==== Trecho do documento ====
Enem: Militância forçou ações para aumentar número de negros nas universidades

Pesquisadora da USP, Mabel Freitas analisou dados que mostram que estudantes negros superaram brancos, pela primeira vez, no ensino superior público

Por Édrian Santos

Enem: Militância forçou ações para aumentar número de negros nas universidades
Em 2018, negros superaram brancos no ensino superior público
Ricardo Stuckert/PR

Em 25 anos, o Exame Nacional do Ensino Médio (Enem) segue como a principal porta de entrada ao ensino superior gratuito, sobretudo em universidades federais e estaduais. Em alguns casos, o candidato pode até ser beneficiado com uma bolsa 100% paga pelo governo em instituições privadas. 

O prazo de inscrição para o Enem 2023 termina nesta sexta-feira (16). As provas serão dias 5 e 12 de novembro.
==== Seção de dados ====
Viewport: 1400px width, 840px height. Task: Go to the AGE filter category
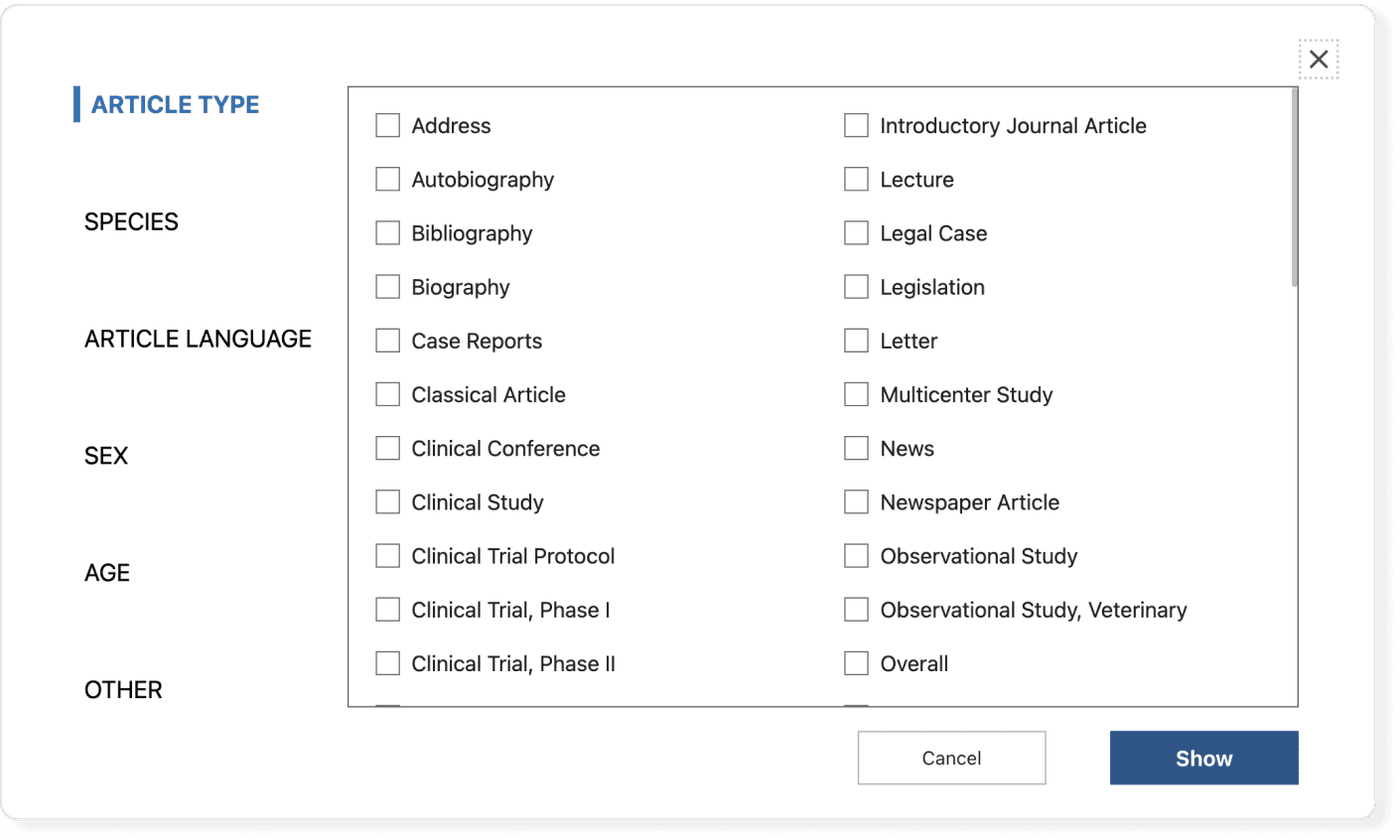(x=106, y=572)
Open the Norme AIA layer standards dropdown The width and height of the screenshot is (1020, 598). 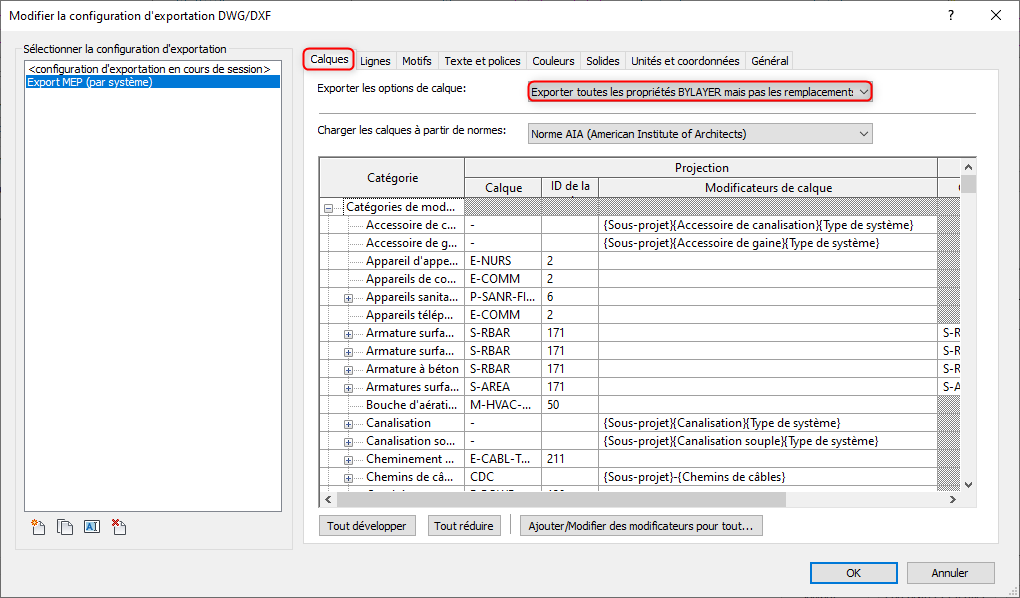[x=700, y=134]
====
- _Requisitos das tarefas_:
1. Segundo o texto sobre o Enem, em quais dias serão aplicadas as provas do Enem 2023?
2. Por favor, prossiga com o texto sobre o Enem a partir do ponto em que ele termina.

- _Respostas_:
1. Nos dias 5 e 12 de novembro.

2.
Na reportagem Enem faz jovens sonharem com doutorado, melhora de vida dos pais e até Nobel, a Band contou a histórias de três jovens que relataram verdadeiras transformações de vida após se submeterem ao exame e tirarem uma boa nota. Dois deles estão no doutorado, enquanto a outra, graduanda, sonha em fazer a diferença na vida dos pais por meio da educação.

No contexto citado no parágrafo anterior, em que jovens periféricos, sobretudo negros, não tinham perspectivas de vida, o Enem surgiu como uma oportunidade de virarem o jogo. Por outro lado, há quem questione a efetividade do exame na democratização do acesso ao ensino superior. É o que explica a pesquisadora em relações raciais Mabel Freitas, pós-doutora em educação pela USP.

Democratizar o acesso à universidade é criar um número de vagas em instituições públicas que inclua todas, todes e todos que desejam cursar o nível superior. Se, para iniciar a carreira acadêmica, as pessoas necessitam fazer um exame, trata-se de um processo seletivo e classificatório com dinâmica excludente.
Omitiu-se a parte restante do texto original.